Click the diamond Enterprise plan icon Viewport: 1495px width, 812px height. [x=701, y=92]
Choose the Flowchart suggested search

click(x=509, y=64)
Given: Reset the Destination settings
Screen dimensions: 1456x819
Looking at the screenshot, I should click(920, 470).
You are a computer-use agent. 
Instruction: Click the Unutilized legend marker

---+---

**WHAT TO WORK ON**
Your task is to repeat every entry exactly.

**SOLUTION TO THE PROBLEM**
Click the diamond Enterprise plan icon Viewport: 1495px width, 812px height. [x=701, y=92]
Choose the Flowchart suggested search

click(x=509, y=64)
Given: Reset the Destination settings
Screen dimensions: 1456x819
Looking at the screenshot, I should click(920, 470).
You are a computer-use agent. 
Instruction: Click the Unutilized legend marker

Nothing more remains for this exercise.